SOPHIE TUCKER
Biography
Sophie Tucker began her career as an entertainer while working in Hartford, Connecticut at her father’s restaurant, where she earned good tips for adding songs and humor to the service. In her early teens she also performed with her sister at Hartford’s Riverside Park amphitheater. After an unsuccessful marriage to one Louis Tuck, she ran away to New York to become a professional entertainer, leaving her infant son in the care of her sister.
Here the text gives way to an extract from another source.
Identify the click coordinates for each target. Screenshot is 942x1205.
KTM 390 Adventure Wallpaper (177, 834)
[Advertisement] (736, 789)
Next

One of Sophie Tucker’s first jobs, in 1907, was at the 125th Street Theater where her strong contralto voice made her a powerful ‘Coon Shouter,’ a white performer who, in the 19th and early 20th century, sang as a blackfaced minstrel. Tucker often asked to perform without blackface, but was told that she was too “big and ugly” to be featured. When her makeup was lost in transit one day, the opportunity to perform without blackface presented itself and the audience took to her warmly.
Soon she was known for both her husky voice and her outspoken comedy. When Tucker first heard her own recorded voice she exclaimed, “…, I sound like a foghorn!” But the public loved Tucker’s sound and she became a popular recording artist in an era when recordings were still made on cylinders. In 1911 she recorded her theme song “Some of These Days” for the Edison Company. By 1914 Sophie Tucker was a major star, touring nonstop in the U.S. and abroad. Her song “My Yiddische Momme” (“My Yiddish Mother”) stirred such emotion and pride among European Jews that the Nazis eventually forbade the sale of her recordings.
Throughout her life Sophie Tucker was known to be very generous. She bought lavishly for herself, her family, and friends. Although not an observant Jew, she espoused the practice of tzedakah (charity), the duty of a Jew to establish justice through compassion. She raised over four million dollars for servicemen during World War I and years later donated to charity all the proceeds from her fiftieth-anniversary record album and her autobiography, Some Of These Days She was also a good business woman and invested her earnings soundly—in real estate and industry.
Sophie Tucker, “The Last of the Red-Hot Mamas” as she called herself, continued to perform in clubs, movies, and on radio, television and stage until she was seventy-eight. legacy of her brassy outspoken style continues to emerge in the work of contemporary women comics such as Bette Midler and Roseanne Barr.